RE: Plan for /dev/ioasid RFC v2

From: Tian, Kevin
Date: Mon Jun 28 2021 - 20:43:39 EST


> From: Alex Williamson <alex.williamson@xxxxxxxxxx>
> Sent: Tuesday, June 29, 2021 6:32 AM
>
> On Mon, 28 Jun 2021 01:09:18 +0000
> "Tian, Kevin" <kevin.tian@xxxxxxxxx> wrote:
>
> > > From: Jason Gunthorpe <jgg@xxxxxxxxxx>
> > > Sent: Friday, June 25, 2021 10:36 PM
> > >
> > > On Fri, Jun 25, 2021 at 10:27:18AM +0000, Tian, Kevin wrote:
> > >
> > > > - When receiving the binding call for the 1st device in a group,
> iommu_fd
> > > > calls iommu_group_set_block_dma(group, dev->driver) which does
> > > > several things:
> > >
> > > The whole problem here is trying to match this new world where we want
> > > devices to be in charge of their own IOMMU configuration and the old
> > > world where groups are in charge.
> > >
> > > Inserting the group fd and then calling a device-centric
> > > VFIO_GROUP_GET_DEVICE_FD_NEW doesn't solve this conflict, and isn't
> > > necessary.
> >
> > No, this was not what I meant. There is no group fd required when
> > calling this device-centric interface. I was actually talking about:
> >
> > iommu_group_set_block_dma(dev->group, dev->driver)
> >
> > just because current iommu layer API is group-centric. Whether this
> > should be improved could be next-level thing. Sorry for not making
> > it clear in the first place.
> >
> > > We can always get the group back from the device at any
> > > point in the sequence do to a group wide operation.
> >
> > yes.
> >
> > >
> > > What I saw as the appeal of the sort of idea was to just completely
> > > leave all the difficult multi-device-group scenarios behind on the old
> > > group centric API and then we don't have to deal with them at all, or
> > > least not right away.
> >
> > yes, this is the staged approach that we discussed earlier. and
> > the reason why I refined this proposal about multi-devices group
> > here is because you want to see some confidence along this
> > direction. Thus I expanded your idea and hope to achieve consensus
> > with Alex/Joerg who obviously have not been convinced yet.
> >
> > >
> > > I'd see some progression where iommu_fd only works with 1:1 groups at
> > > the start. Other scenarios continue with the old API.
> >
> > One uAPI open after completing this new sketch. v1 proposed to
> > conduct binding (VFIO_BIND_IOMMU_FD) after device_fd is acquired.

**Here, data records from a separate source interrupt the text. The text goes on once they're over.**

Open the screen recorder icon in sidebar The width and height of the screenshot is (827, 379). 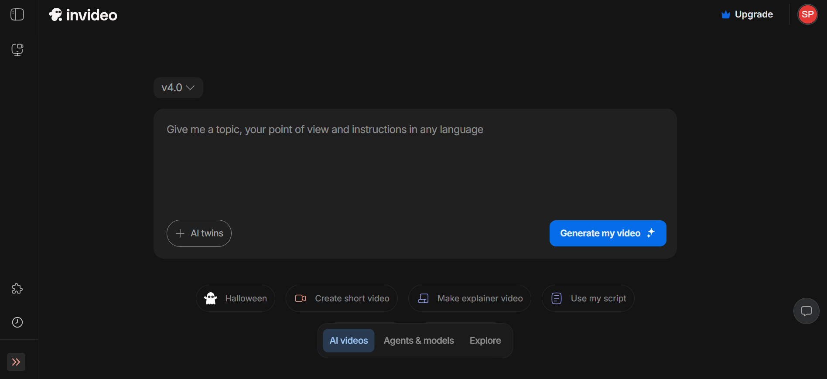coord(17,50)
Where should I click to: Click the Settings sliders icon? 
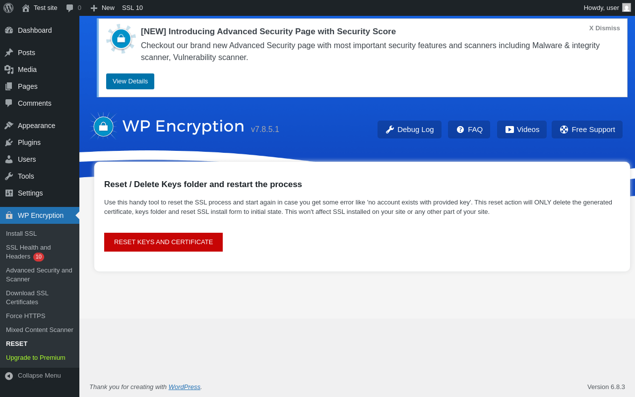9,193
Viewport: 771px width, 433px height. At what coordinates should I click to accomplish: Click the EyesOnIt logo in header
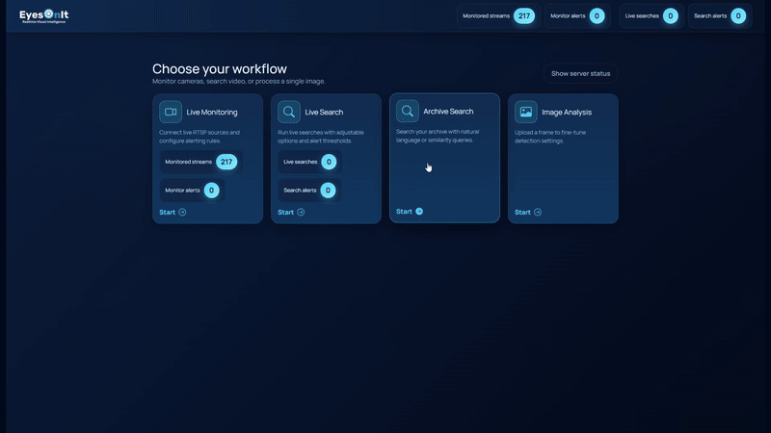(44, 15)
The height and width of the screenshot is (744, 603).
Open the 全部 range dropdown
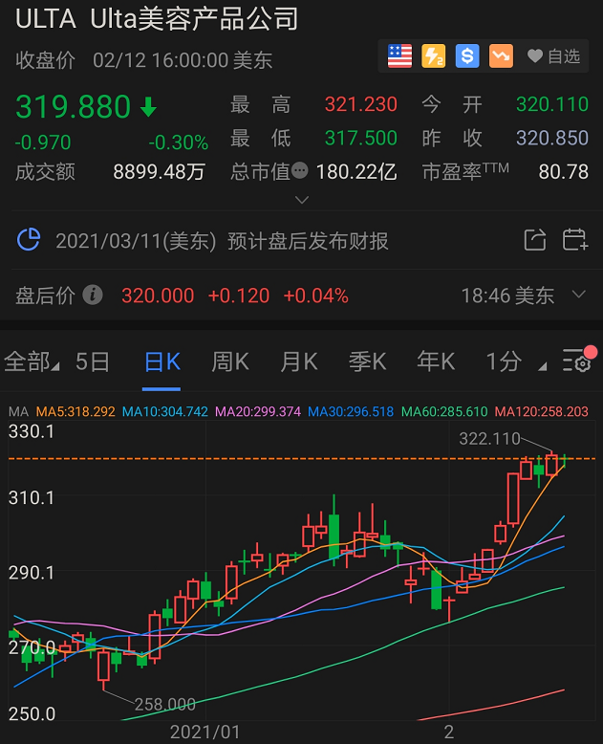click(31, 361)
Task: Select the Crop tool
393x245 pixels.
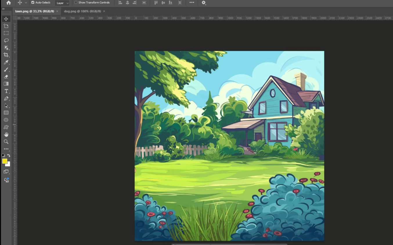Action: [6, 55]
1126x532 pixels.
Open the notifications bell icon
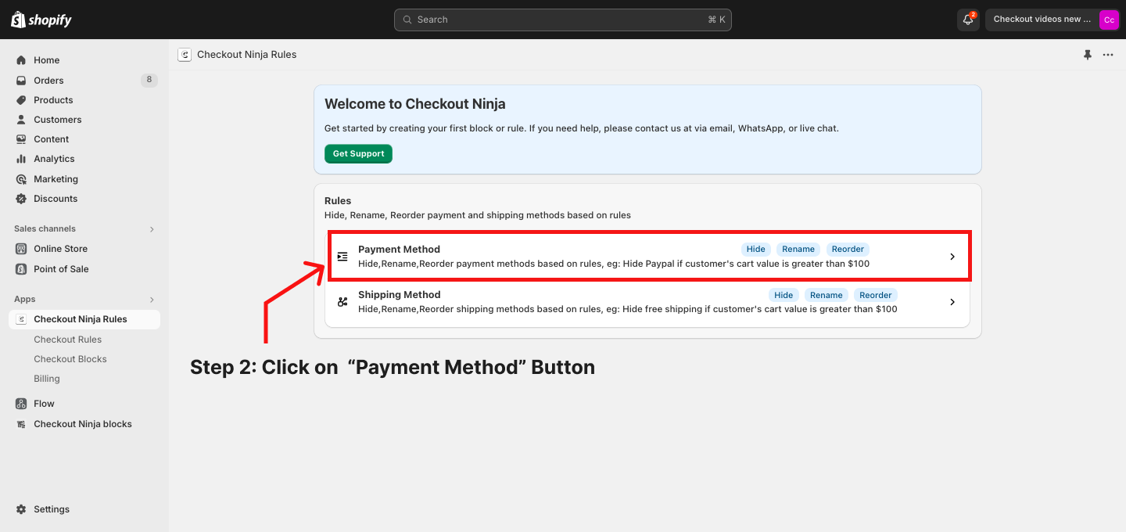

> > With this sketch we need a new VFIO_GROUP_GET_DEVICE_FD_NEW
> > to complete both in one step. I want to get Alex's confirmation whether
> > it sounds good to him, since it's better to unify the uAPI between 1:1
> > group and 1:N group even if we don't support 1:N in the start.
>
> I don't like it. It doesn't make sense to me. You have the
> group-centric world, which must continue to exist and cannot change
> because we cannot break the vfio uapi. We can make extensions, we can
> define a new parallel uapi, we can deprecate the uapi, but in the short
> term, it can't change.
>
> AIUI, the new device-centric model starts with vfio device files that
> can be opened directly. So what then is the purpose of a *GROUP* get
> device fd? Why is a vfio uapi involved in setting a device cookie for
> another subsystem?
>
> I'd expect that /dev/iommu will be used by multiple subsystems. All
> will want to bind devices to address spaces, so shouldn't binding a
> device to an iommufd be an ioctl on the iommufd, ie.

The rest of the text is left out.